EXPECTATIVA E REALIDADE Camilo: em meio a embates internos, o bom modelo do Ceará parece sonho distante


SÃO VASTAS as evidências de que é urgente e necessário dar um salto no ensino brasileiro. Há décadas o país figura no pelotão de trás do Pisa, a mais abrangente avaliação internacional da qualidade, feita pela OCDE, o grupo das nações desenvolvidas. Na sala de aula, isso se traduz em um batalhão de alunos que, aos 15 anos, não consegue solucionar problemas triviais de matemática nem entende textos de baixa complexidade. A trilha para a excelência, segundo mostram exitosas experiências mundo afora, envolve a implantação de iniciativas de longo prazo, que não mudem de curso ao sabor das trocas de governo. Neste momento, o Brasil justamente discute seu Plano Nacional de Educação (PNE), que estabelecerá metas para a próxima década, mas, infelizmente, o debate vem sendo atropelado pela ideologia, que em nada contribui para fazer girar a roda da boa educação.

Quem encabeça a grita contra várias ideias que o Ministério da Educação propõe, curiosamente, são alas radicais do próprio PT, mesmo partido do chefe da pasta, Camilo Santana, que encontra nesses colegas de sigla um paredão para seguir adiante não só com o plano, mas também com medidas que miram um avanço. Uma infeliz amostra dessa queda de braço se fez recentemente visível na Conferência Nacional de Educação, a Conae, em Brasília. Liderada pelo Fórum Nacional de Educação, que congrega 49 entidades (a maioria ligada a organizações sindicais e movimentos estudantis), a assembleia, embora de caráter apenas consultivo, decidiu votar pela revogação de dois dos principais pilares do ensino hoje no país: a Base Nacional Comum Curricular, que enfim esclareceu o que o estudante precisa aprender, ano a ano, e o novo ensino médio, que dá uma chacoalhada num modelo sabidamente ultrapassado. “São políticas homologadas no governo golpista de Michel Temer, que não respeitam a vontade dos trabalhadores nem dos estudantes”, diz Heleno Araújo, presidente do Fórum e amigo pessoal de Lula, dando o tom do embate.

Na solenidade de encerramento, uma parcela dos 2 200 delegados recebeu o ministro aos gritos de “Fora Lemann”, em referência à fundação mantida pelo empresário Jorge Paulo Lemann, que atua na área e virou sinônimo de “neoliberalismo nas coisas do ensino”. A mensagem tinha como alvo principal dois quadros do segundo escalão do MEC, nomes da mais alta confiança de Camilo: a secretária de educação básica, Kátia Schweickardt, e a secretária-executiva, Izolda Cela, que mantêm boa conversa com dirigentes da fundação. É só um grão de areia num mar de enroscos bem maior. O episódio, na verdade, escancara uma batalha interna que se desenrola nos corredores do MEC desde o início da gestão de Camilo. Uma parcela dos servidores e funcionários, indicados pelas entidades sindicais, alimentava a expectativa de uma guinada à esquerda para “dar o troco” no governo Bolsonaro.

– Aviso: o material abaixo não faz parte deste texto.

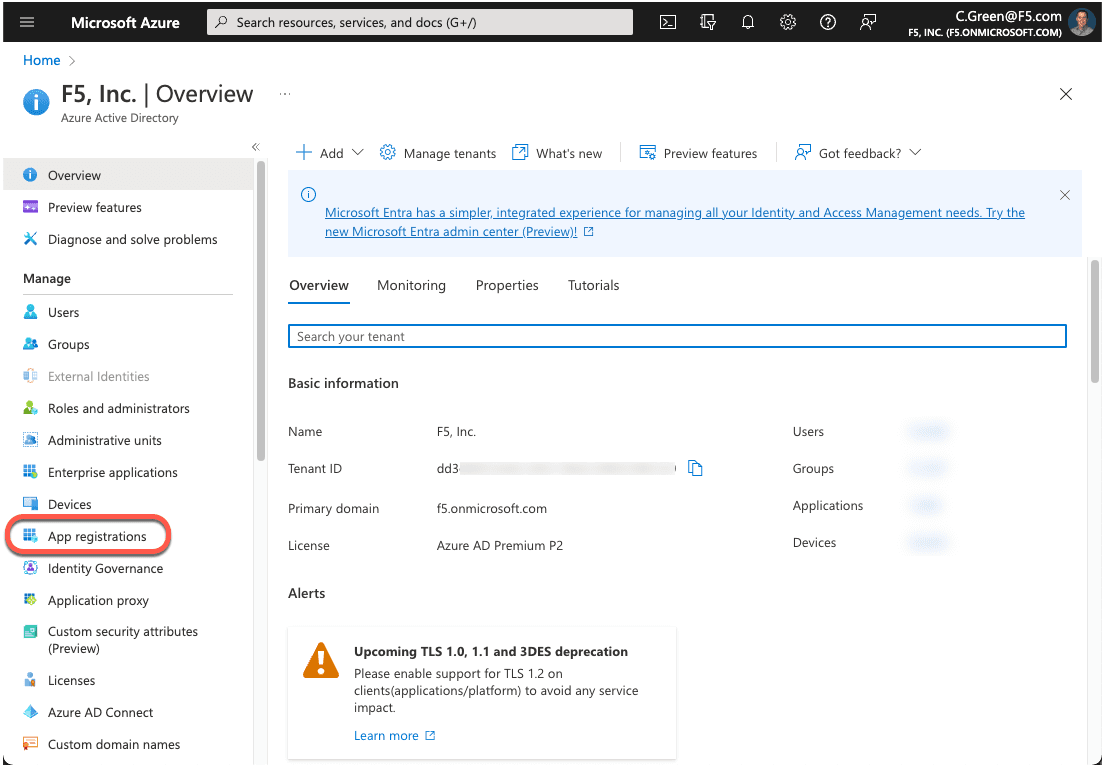Expand the Got feedback? dropdown

[x=857, y=152]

Essa ala se opõe ao que vê como pragmatismo da “turma do Ceará”, como apelida o grupo mais próximo ao ministro que governou o estado. Braço direito do chefe da pasta, Izolda, a número 2, anda tão desconfortável com toda a situação que confessou a interlocutores cogitar a possibilidade de se candidatar à prefeitura da cearense Sobral, agora que se filiou ao PSB. Nas últimas semanas, ela recebeu parlamentares da oposição queixosos dos rumos do Plano Nacional da Educação, que avisaram que irão jogar pesado na tramitação no Congresso, onde o martelo sobre o texto será batido.

“O documento se mostrou intolerante com quem não está alinhado com o pensamento da esquerda radical. Ouviram um lado só”, critica a deputada federal Adriana Ventura (Novo-SP), que já apresentou um projeto de lei para que a discussão do plano se estenda por mais dois anos, postergando algo que se faz emergencial.

O filtro ideológico também se impõe sobre a educação no outro extremo do espectro político, que já se mexe para fazer valer sua agenda. As poderosas frentes parlamentares da agropecuária, evangélica e da segurança pública — o tripé do boi, da Bíblia e da bala — se articulam para garantir que o PNE contemple o ensino domiciliar e as escolas cívico- militares, e que barre a educação sexual do currículo. O mesmo grupo se prepara para fazer barulho em relação à proposta do MEC de revisão do ensino médio, que, após um ano de extenso debate, acabou voltando atrás em tópicos que lhe desfiguram a natureza. Cedendo aos apelos da base sindical do PT, Camilo apresentou um projeto de lei que reduz a quase metade o tempo em sala de aula que seria destinado aos itinerários formativos, em que o aluno elege as matérias que mais se amoldam a seus interesses. Pois está justamente aí uma das razões de ser da reforma: igual para todos, a atual fórmula não dá espaço para um mergulho mais fundo no que verdadeiramente atrai cada um, resultando em uma grade maçante e ineficaz, distinta do que funciona em tantos países.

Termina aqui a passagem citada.